▶ **Task**
Please copy out the lines of the material word for word, starting with the line that contains "What do you see at coordinates (42, 253)" and continuing through the end of the material.

-- Start Data for this task --

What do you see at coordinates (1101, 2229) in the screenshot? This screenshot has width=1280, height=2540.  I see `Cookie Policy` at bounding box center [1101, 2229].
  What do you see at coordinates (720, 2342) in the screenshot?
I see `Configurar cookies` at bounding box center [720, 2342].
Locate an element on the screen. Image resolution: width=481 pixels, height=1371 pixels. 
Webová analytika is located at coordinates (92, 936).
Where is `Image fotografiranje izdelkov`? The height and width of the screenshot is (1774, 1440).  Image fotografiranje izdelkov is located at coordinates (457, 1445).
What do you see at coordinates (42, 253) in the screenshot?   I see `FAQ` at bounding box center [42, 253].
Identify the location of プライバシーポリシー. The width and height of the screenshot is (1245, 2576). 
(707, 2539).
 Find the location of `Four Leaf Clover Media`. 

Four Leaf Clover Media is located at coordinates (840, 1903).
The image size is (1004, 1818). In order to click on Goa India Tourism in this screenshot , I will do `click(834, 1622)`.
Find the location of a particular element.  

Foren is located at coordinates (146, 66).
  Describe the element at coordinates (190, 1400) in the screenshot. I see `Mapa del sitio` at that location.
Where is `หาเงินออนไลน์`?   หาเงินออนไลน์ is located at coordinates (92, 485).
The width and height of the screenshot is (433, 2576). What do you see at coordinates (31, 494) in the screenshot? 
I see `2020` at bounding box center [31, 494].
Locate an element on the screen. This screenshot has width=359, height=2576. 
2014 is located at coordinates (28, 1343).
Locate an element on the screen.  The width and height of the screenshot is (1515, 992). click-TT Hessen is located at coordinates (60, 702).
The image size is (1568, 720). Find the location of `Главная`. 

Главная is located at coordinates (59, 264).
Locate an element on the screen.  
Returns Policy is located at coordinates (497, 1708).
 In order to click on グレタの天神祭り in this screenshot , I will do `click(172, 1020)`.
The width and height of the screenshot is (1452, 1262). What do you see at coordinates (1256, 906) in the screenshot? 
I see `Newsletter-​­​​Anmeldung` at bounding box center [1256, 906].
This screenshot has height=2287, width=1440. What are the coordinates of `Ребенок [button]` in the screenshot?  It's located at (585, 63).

-- End Data for this task --

▶ **Written answer**
What do you see at coordinates (42, 253) in the screenshot?   I see `FAQ` at bounding box center [42, 253].
Identify the location of プライバシーポリシー. The width and height of the screenshot is (1245, 2576). 
(707, 2539).
 Find the location of `Four Leaf Clover Media`. 

Four Leaf Clover Media is located at coordinates (840, 1903).
The image size is (1004, 1818). In order to click on Goa India Tourism in this screenshot , I will do `click(834, 1622)`.
Find the location of a particular element.  

Foren is located at coordinates (146, 66).
  Describe the element at coordinates (190, 1400) in the screenshot. I see `Mapa del sitio` at that location.
Where is `หาเงินออนไลน์`?   หาเงินออนไลน์ is located at coordinates (92, 485).
The width and height of the screenshot is (433, 2576). What do you see at coordinates (31, 494) in the screenshot? 
I see `2020` at bounding box center [31, 494].
Locate an element on the screen. This screenshot has width=359, height=2576. 
2014 is located at coordinates (28, 1343).
Locate an element on the screen.  The width and height of the screenshot is (1515, 992). click-TT Hessen is located at coordinates (60, 702).
The image size is (1568, 720). Find the location of `Главная`. 

Главная is located at coordinates (59, 264).
Locate an element on the screen.  
Returns Policy is located at coordinates (497, 1708).
 In order to click on グレタの天神祭り in this screenshot , I will do `click(172, 1020)`.
The width and height of the screenshot is (1452, 1262). What do you see at coordinates (1256, 906) in the screenshot? 
I see `Newsletter-​­​​Anmeldung` at bounding box center [1256, 906].
This screenshot has height=2287, width=1440. What are the coordinates of `Ребенок [button]` in the screenshot?  It's located at (585, 63).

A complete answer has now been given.